Problem requirements: Show each line of the data below that contains the string "agent", matching case exactly.

_ _ _ _ _ _ _

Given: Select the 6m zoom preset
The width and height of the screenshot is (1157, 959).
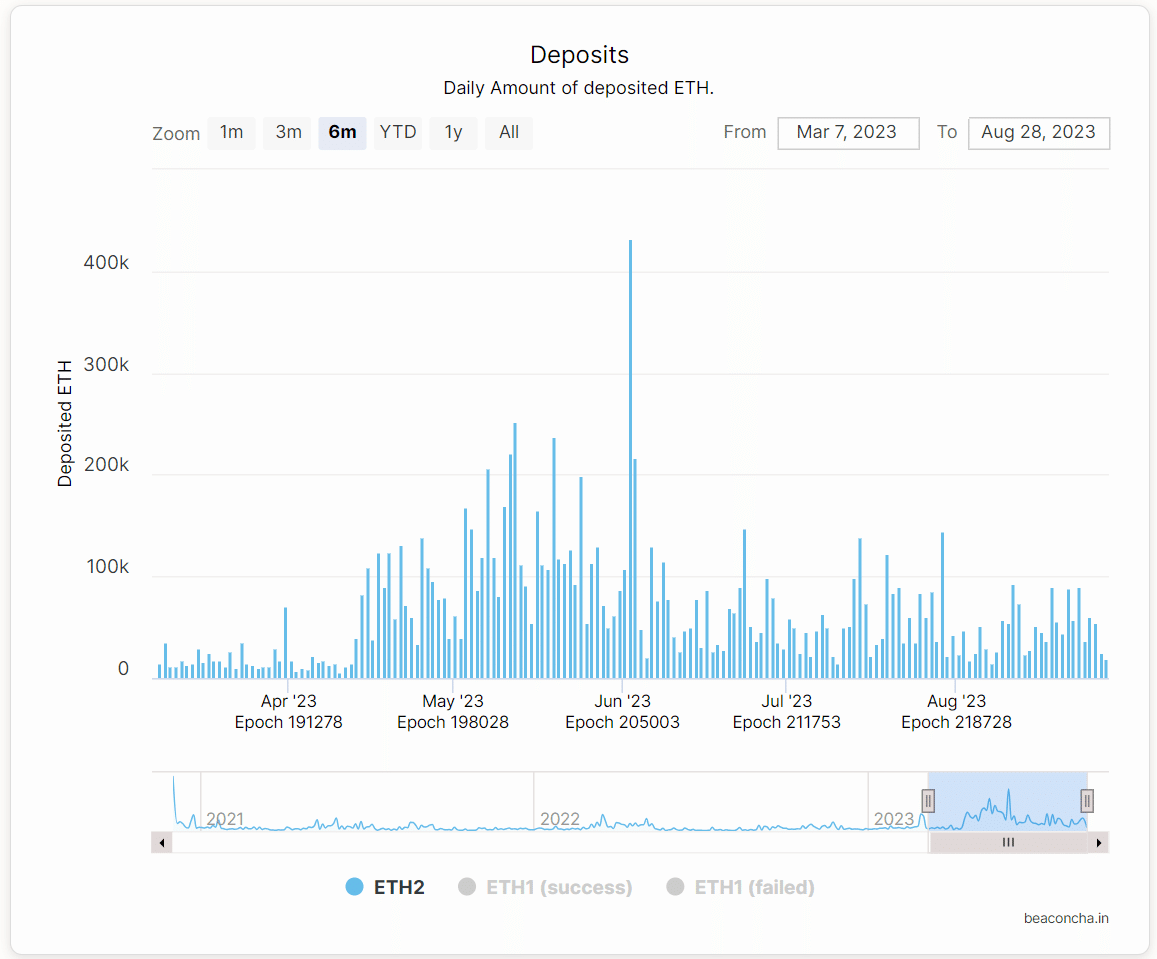Looking at the screenshot, I should 342,133.
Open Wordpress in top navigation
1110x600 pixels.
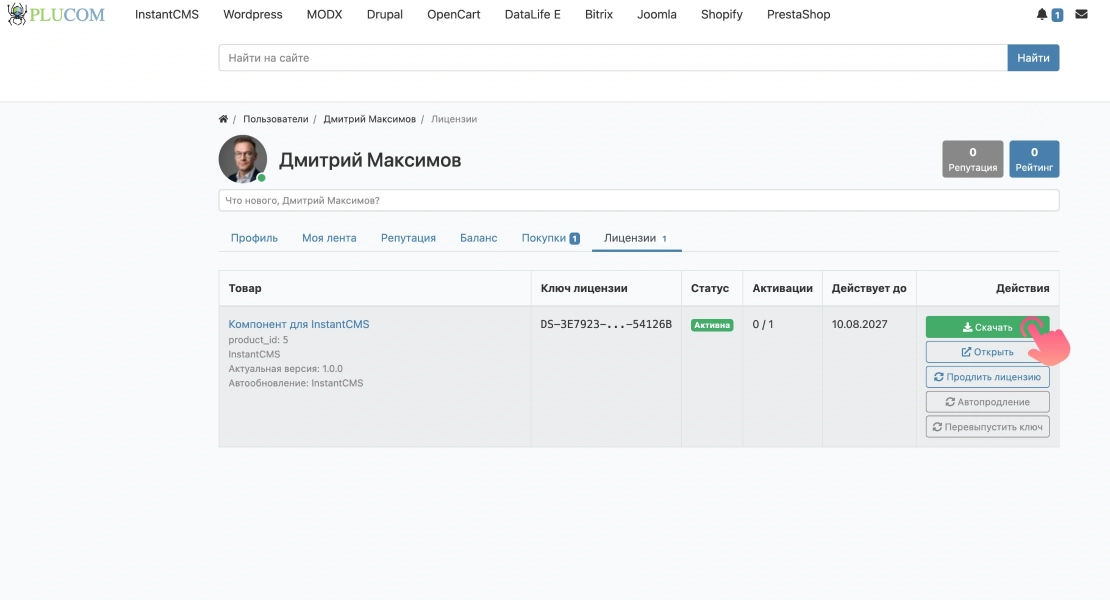(x=253, y=14)
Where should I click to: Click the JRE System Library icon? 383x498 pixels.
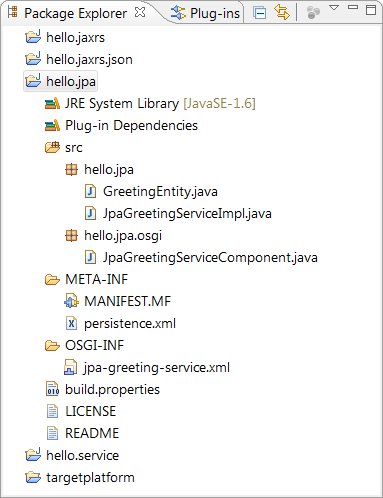point(52,104)
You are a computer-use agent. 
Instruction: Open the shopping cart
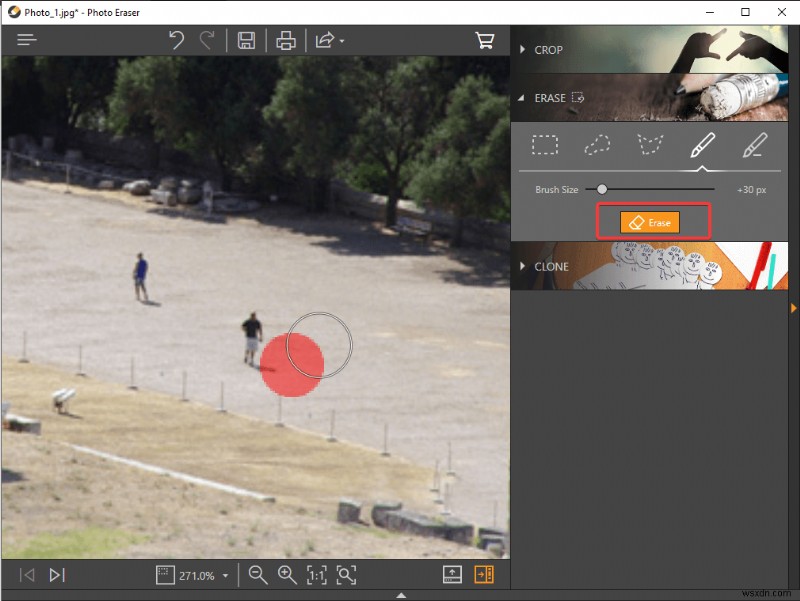coord(485,40)
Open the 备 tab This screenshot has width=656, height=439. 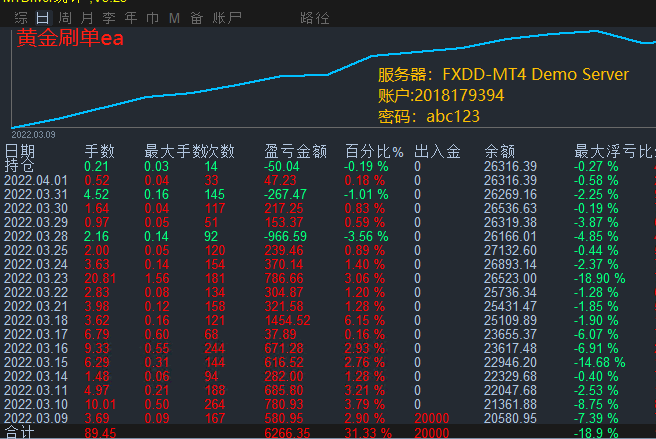pos(196,18)
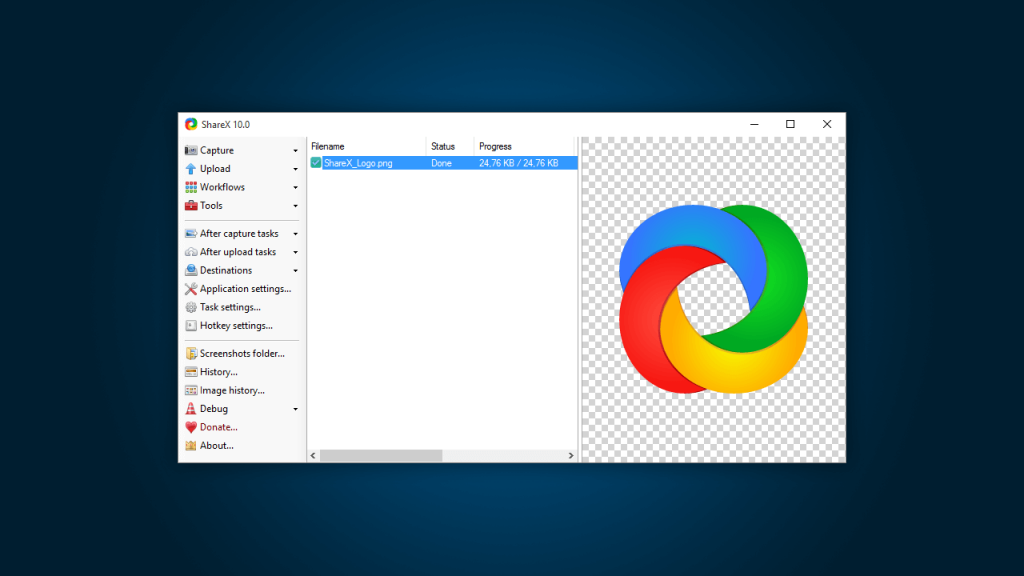1024x576 pixels.
Task: Open Destinations using its globe icon
Action: pyautogui.click(x=190, y=270)
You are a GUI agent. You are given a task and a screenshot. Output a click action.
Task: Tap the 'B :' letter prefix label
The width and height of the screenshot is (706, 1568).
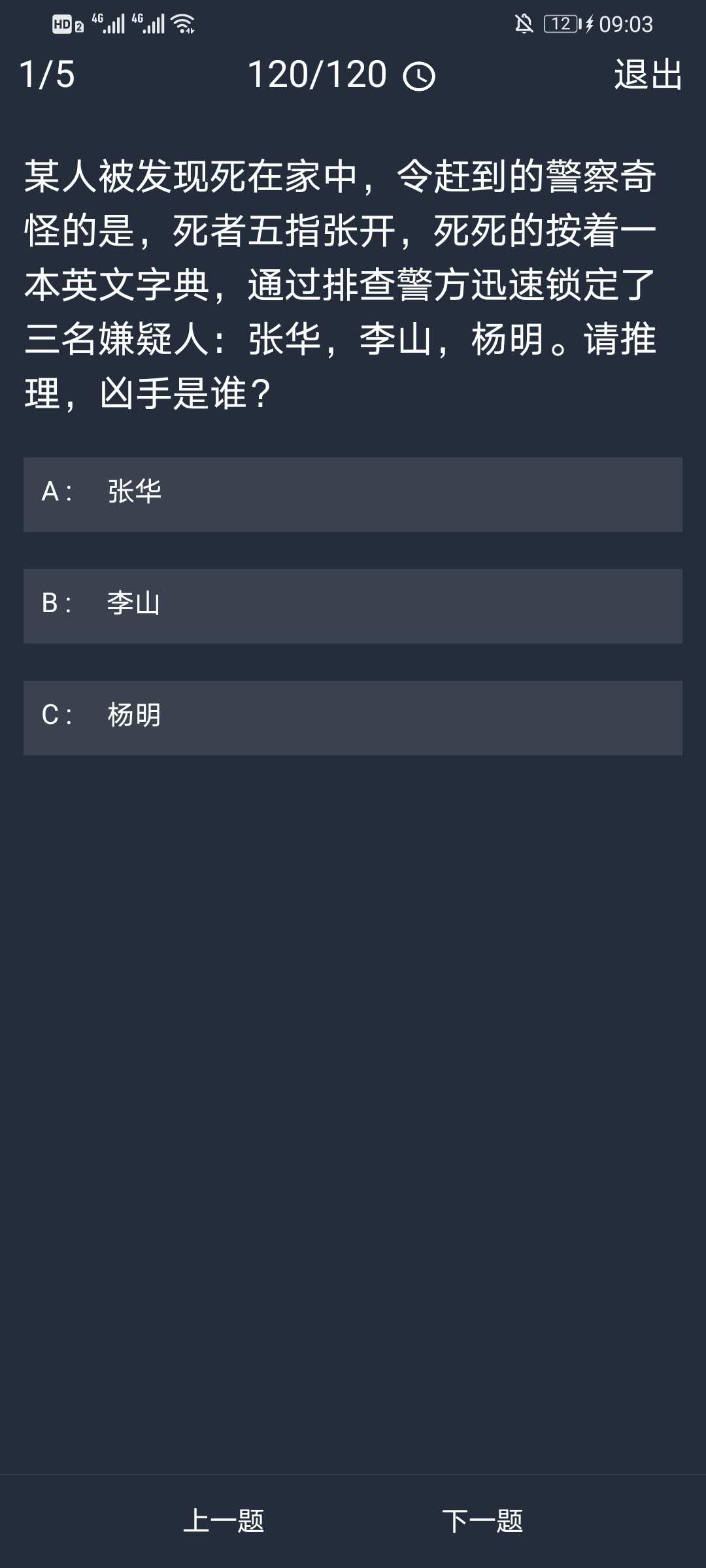(56, 603)
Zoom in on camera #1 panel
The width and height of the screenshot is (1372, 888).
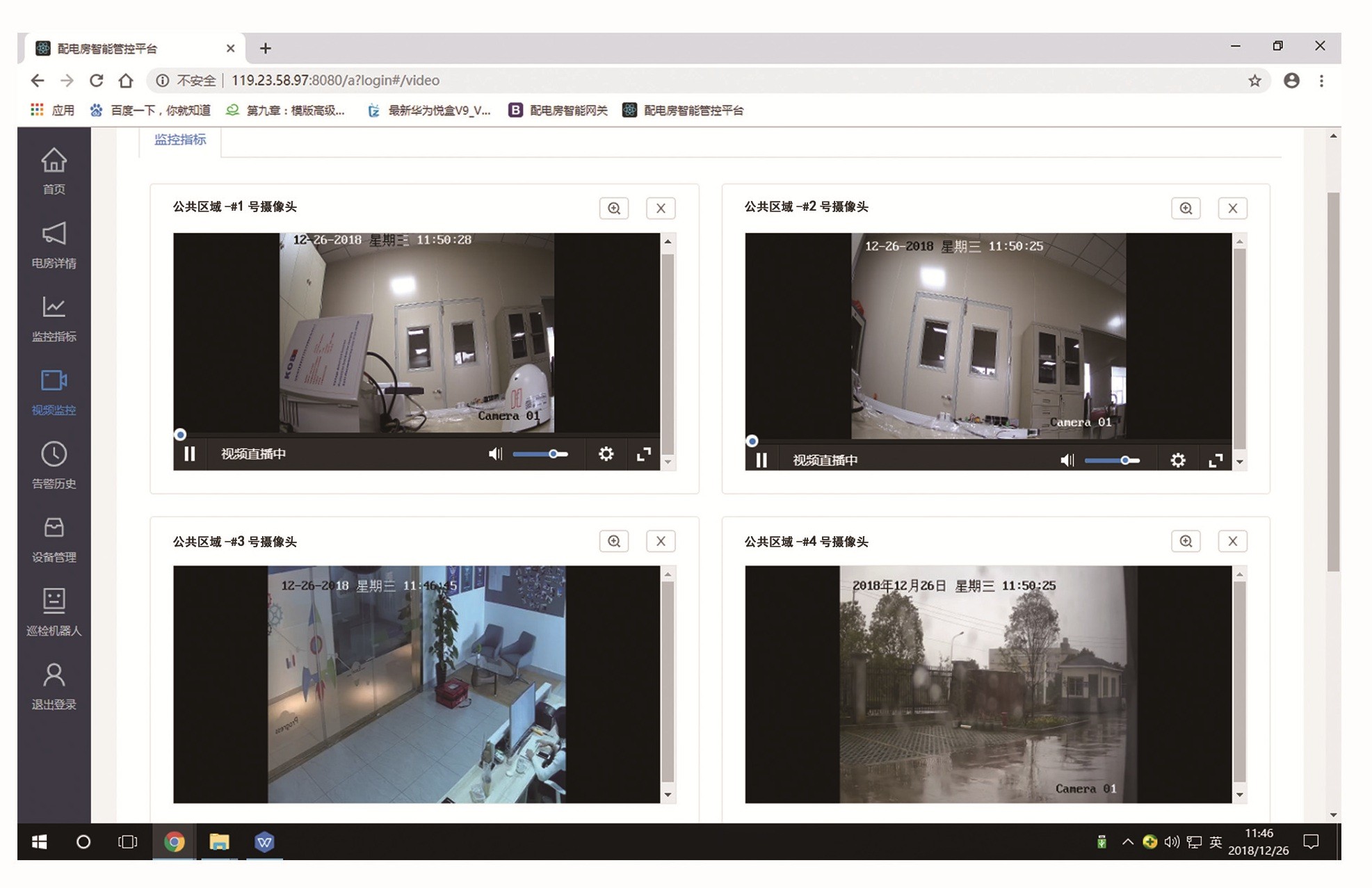613,208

_ _ _ _ _ _ _

Solution to this problem:
You are a computer-use agent. 
You are a GUI agent. You are given a task and a screenshot. Output a click action.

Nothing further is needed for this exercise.